# Thread: mathematical induction

1. ## mathematical induction

Determine, with proof, for what natural numbers
n the inequality

n
! =<(n + 1)2^n

is satisfied.

It is true for 1=< n<=5, but Iam not able to prove it through procedure of mathematical induction.

Will anybody give me hint.

2. So it's false for n=6. If it's false for n, can you prove that it's false for n+1? In other words, given n! > (n+1)2^n, can you prove (n+1)! > (n+2)2^(n+1)?

As a hint, since you have:
n^2 > 3
n^2+1 > 4
n^2+2n+1 > 2n+4
(n+1)^2 > 2(n+2)

So, by induction, it's false for all n>5. And you have the result for 1 <= n <= 5, so that accounts for all the natural numbers.

Post again in this thread if you're still having trouble.

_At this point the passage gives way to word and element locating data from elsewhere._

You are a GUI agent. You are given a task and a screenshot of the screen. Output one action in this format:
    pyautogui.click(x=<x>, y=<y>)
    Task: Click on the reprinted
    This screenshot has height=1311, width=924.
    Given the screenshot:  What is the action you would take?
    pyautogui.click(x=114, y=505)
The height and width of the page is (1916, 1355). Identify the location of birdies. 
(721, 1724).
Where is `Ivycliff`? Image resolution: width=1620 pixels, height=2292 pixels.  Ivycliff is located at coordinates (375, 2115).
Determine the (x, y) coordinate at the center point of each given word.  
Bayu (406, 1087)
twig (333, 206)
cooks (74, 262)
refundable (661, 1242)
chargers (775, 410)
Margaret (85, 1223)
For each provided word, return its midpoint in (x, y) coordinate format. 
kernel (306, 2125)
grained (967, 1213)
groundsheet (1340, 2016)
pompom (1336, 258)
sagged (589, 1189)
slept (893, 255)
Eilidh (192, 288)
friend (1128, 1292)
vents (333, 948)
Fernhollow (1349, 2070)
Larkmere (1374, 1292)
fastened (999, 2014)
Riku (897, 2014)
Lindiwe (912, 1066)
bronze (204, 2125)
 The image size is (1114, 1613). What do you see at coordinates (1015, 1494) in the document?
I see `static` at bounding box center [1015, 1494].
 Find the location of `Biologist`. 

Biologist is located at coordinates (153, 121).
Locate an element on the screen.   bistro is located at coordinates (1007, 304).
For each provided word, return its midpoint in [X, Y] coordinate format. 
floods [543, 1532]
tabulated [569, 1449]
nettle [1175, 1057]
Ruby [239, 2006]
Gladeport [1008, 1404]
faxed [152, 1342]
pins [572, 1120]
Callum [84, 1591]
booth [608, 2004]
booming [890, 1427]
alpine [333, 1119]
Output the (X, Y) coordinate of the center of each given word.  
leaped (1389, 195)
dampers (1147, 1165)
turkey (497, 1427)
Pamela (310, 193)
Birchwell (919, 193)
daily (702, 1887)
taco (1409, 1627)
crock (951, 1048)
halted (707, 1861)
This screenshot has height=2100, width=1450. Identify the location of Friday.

3. Originally Posted by baz

Determine, with proof, for what natural numbers
n the inequality

n
! =<(n + 1)2^n

is satisfied.

It is true for 1=< n<=5, but Iam not able to prove it through procedure of mathematical induction.

Will anybody give me hint.
You can instead prove for $n\ \ge\ 6$

$n!\ \ge\ (n+1)2^n$

Try to prove that this causes

$(n+1)!\ \ge\ (n+2)2^{n+1}$

P(k)

$k!\ \ge\ (k+1)2^k$

P(k+1)

$(k+1)!\ \ge\ (k+2)2^{k+1}$

Obtain the P(k+1) statement in terms of P(k)

$(k+1)!=(k+1)k!$

$2^{k+1}=(2)2^k$

$(k+1)k!\ \ge\ 2(k+2)2^k$ ?

Now all you need show is that if

$(k+1)k!\ \ge\ (k+1)(k+1)2^k$

then

$(k+1)k!\ \ge\ 2(k+2)2^k$ for $k\ \ge\ 6$

so you need show

$(k+1)^2\ \ge 2(k+2)$ for $k\ \ge\ 6$

This proves that your original inequality does not hold for any n above 5.

4. Even though you are only dealing with a few values of n,
you can complete the proof for your original inequality starting with n=5,
by proving that the inequality must be true for the next n down,
given that n is natural.

P(k)

$k!\ \le\ (k+1)2^k$ ?

P(k-1)

$(k-1)!\ \le\ k2^{k-1}$ ?

Express this as much as possible using P(k).

$(k)(k-1)!\ \le\ (k)k2^{k-1}$

$k!\ \le\ \frac{k^2}{2}2^k$

If $k!\ \le\ (k+1)2^k$ then $k!\ \le\ \frac{k^2}{2}2^k$ if $\frac{k^2}{2}\ \ge\ (k+1)$

Hence

$k^2\ \ge\ 2k+2$ ?

$k^2-2k-2\ \ge\ 0$ ?

The graph of this quadratic is U-shaped and the roots are complex,
hence it is entirely above the x-axis

$\Rightarrow\ k^2-2k-2\ >0$

Therefore, if $n!\ \le\ (n+1)2^n$ for some n=k, it is true for all n<k, for n natural.